TIOPA10/S346 defines ‘financial statements of the worldwide group’ as meaning the consolidated financial statements of the ultimate parent (CFM90270) and its subsidiaries. References in TIOPA10/PT 7 to the period of account of the worldwide group are to the period for which these consolidated accounts are drawn up.

In many cases, the ultimate parent will prepare consolidated accounts that are publicly available. For example, in the straightforward case of a UK group headed by a quoted company, S399 Companies Act 2006 (CA06) will impose a duty on the parent company to prepare group accounts, and S430 requires the quoted company to publish annual accounts (which includes group accounts) and reports on a website. It must, of course, also file accounts with Companies House.

Investments in a subsidiary measured at fair value

It is possible that a parent company that prepares financial statements in accordance with IFRS will not prepare consolidated financial statements in which subsidiaries are consolidated on a line by line basis. This could be the case where a company is an “investment entity” and all of its subsidiaries are viewed as investments managed on a fair value basis. In the financial statements the investment entity measures an investment in a subsidiary at fair value through profit or loss in accordance with IFRS 9 (see IFRS 10.31 and 10.27). In this case, the financial statements of the parent will be treated as the financial statements of the worldwide group (TIOPA10 S348(5A) and 346(2A)) and the computation of the “available amount” is modified – see CFM92457.

If the investment entity also has subsidiaries, for instance a service company, a holding company or a financing company, which are not held as investments managed on a fair value basis, then, under IAS, the investment entity may prepare consolidated financial statements, but the investments managed on a fair value basis will not be consolidated on a line basis. The subsidiaries that are viewed as investments managed on a fair value basis will be measured at fair value through profit or loss in accordance with IFRS 9. Again, the computation of the “available amount” is modified – see CFM92457.
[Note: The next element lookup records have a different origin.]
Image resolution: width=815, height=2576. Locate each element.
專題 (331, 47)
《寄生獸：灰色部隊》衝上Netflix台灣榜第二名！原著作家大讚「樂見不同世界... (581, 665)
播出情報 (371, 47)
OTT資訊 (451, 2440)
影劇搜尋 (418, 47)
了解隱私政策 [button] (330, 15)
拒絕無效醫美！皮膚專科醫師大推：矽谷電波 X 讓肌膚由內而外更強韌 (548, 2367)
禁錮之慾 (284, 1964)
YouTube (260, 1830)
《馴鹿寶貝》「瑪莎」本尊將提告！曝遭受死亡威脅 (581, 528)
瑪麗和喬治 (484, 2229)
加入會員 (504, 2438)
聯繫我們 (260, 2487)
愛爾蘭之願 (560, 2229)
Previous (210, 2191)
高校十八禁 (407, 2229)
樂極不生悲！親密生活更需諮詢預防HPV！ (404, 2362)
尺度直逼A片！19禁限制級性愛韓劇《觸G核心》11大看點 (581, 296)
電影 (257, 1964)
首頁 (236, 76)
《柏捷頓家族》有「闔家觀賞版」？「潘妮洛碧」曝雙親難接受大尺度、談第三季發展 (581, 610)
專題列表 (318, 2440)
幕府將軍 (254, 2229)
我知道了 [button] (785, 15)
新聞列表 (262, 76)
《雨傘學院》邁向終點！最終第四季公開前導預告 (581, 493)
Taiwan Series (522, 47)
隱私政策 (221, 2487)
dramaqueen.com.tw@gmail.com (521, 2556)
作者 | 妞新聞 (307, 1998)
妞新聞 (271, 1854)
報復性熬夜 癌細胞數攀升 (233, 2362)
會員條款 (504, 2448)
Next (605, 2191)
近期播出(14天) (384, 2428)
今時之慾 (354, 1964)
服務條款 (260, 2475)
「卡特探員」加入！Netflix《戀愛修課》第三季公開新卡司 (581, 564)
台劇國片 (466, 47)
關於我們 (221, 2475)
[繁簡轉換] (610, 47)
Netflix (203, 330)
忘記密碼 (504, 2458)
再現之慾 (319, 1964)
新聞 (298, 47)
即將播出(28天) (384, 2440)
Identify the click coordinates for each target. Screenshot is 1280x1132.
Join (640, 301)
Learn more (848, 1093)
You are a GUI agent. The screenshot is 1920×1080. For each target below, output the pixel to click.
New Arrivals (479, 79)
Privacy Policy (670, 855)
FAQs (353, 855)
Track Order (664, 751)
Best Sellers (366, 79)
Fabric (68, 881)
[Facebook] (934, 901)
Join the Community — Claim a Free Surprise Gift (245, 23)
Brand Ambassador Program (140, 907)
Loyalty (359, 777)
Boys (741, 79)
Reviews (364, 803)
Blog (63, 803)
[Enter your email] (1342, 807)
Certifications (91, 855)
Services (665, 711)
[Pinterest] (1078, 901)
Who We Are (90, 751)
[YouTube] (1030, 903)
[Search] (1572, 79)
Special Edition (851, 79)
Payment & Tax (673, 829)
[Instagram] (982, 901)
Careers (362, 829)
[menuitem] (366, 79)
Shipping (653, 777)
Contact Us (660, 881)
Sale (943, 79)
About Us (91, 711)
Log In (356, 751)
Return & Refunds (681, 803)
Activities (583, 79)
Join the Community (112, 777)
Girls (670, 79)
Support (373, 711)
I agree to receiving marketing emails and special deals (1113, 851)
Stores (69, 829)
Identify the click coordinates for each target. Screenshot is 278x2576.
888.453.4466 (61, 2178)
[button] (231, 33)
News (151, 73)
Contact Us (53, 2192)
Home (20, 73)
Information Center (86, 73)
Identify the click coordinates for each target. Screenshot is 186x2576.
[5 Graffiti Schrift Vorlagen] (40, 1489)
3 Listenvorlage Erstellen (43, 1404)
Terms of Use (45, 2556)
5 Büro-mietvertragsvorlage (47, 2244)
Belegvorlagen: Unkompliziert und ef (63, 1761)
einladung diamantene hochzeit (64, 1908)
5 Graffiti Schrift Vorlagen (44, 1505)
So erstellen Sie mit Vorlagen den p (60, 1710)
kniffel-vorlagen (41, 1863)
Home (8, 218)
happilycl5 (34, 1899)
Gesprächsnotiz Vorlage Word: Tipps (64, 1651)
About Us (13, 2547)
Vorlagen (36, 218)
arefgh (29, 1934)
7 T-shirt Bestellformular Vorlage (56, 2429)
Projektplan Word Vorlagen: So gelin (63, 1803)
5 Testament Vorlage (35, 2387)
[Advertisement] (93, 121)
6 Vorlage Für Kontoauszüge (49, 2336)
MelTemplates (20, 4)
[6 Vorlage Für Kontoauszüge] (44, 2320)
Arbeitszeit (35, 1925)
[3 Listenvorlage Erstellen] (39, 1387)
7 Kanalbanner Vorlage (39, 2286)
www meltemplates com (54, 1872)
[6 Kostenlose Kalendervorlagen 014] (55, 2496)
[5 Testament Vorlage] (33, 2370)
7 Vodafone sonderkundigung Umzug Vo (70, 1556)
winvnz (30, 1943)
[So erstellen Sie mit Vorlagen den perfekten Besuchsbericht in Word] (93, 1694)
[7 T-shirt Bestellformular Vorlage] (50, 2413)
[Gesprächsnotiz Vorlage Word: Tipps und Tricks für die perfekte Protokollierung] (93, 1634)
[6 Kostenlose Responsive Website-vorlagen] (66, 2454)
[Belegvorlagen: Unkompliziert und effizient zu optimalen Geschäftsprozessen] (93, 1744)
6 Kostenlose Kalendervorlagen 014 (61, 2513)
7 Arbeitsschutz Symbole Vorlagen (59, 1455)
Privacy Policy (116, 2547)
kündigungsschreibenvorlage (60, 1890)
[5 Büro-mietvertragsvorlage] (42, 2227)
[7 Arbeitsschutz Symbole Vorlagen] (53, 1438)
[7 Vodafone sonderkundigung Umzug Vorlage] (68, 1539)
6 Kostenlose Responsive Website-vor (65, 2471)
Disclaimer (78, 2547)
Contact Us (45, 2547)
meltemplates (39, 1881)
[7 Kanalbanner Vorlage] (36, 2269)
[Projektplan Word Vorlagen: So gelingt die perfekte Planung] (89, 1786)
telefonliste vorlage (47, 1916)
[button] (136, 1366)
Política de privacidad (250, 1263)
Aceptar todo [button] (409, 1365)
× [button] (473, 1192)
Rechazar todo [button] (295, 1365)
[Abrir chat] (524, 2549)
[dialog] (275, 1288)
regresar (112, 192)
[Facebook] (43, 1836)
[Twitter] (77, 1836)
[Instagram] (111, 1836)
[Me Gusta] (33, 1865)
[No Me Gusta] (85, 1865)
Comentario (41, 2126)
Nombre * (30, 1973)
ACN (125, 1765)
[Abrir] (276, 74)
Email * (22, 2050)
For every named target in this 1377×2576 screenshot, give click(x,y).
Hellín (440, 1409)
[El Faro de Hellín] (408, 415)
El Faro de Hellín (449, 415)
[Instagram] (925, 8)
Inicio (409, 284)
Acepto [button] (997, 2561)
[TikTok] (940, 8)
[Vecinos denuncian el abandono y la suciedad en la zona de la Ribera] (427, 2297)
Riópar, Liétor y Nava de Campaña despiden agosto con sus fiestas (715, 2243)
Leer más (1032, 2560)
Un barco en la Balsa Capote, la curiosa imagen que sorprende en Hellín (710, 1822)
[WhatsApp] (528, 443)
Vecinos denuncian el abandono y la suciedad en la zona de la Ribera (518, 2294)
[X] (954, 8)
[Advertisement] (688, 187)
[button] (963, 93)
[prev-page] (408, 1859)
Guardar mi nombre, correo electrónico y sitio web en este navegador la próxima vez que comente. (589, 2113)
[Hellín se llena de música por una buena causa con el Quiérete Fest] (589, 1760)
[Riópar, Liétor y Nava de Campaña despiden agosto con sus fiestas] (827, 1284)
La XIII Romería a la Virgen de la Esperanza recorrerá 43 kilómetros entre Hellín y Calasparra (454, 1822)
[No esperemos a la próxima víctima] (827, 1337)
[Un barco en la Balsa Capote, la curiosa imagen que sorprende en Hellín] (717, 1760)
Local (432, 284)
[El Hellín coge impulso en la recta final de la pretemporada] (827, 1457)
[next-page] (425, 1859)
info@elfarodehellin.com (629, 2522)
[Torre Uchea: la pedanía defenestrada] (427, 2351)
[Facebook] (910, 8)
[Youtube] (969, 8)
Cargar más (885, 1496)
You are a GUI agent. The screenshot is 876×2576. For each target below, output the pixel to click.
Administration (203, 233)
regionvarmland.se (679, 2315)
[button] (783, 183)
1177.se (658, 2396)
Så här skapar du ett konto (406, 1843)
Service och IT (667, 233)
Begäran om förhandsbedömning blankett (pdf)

Availability of consolidated accounts

Cases may arise, however, where - under the law of the territory concerned - there is no statutory requirement for the consolidated accounts prepared by the ultimate parent to be made available to anyone other than the shareholders or members of that entity. Generally it is likely that UK members of the group, which need to apply the debt cap rules, will nevertheless have access to such accounts.

Exceptionally, an ultimate parent company may prepare consolidated accounts but refuse to make them available even to UK companies within the group.

Example

A Ltd is a UK resident company with a number of direct and indirect subsidiaries, carrying on business mainly in the UK but also elsewhere in Europe. It prepares consolidated accounts for the group which it heads. Similarly B Inc is the parent company of a mainly US resident group, which also prepares consolidated accounts. The accounts for both A Ltd and B Inc however disclose Z Ltd, a company resident in the British Virgin Islands, as the ultimate controlling entity. Z Ltd is the ‘ultimate parent’ for debt cap purposes and is believed to prepare consolidated accounts. But the directors of A Ltd (none of whom are shareholders in Z) do not see these accounts, and indeed do not know whether Z Ltd has direct subsidiaries other than A Ltd and B Inc.

CRMs and other HMRC staff should be prepared to discuss a pragmatic solution with any UK group or sub-group that genuinely finds itself in such a situation. In the above example, it might be reasonable to treat the group for debt cap purposes as headed by A Ltd if the ‘A group’ in practice operates independently of Z Ltd or of the ‘B group’.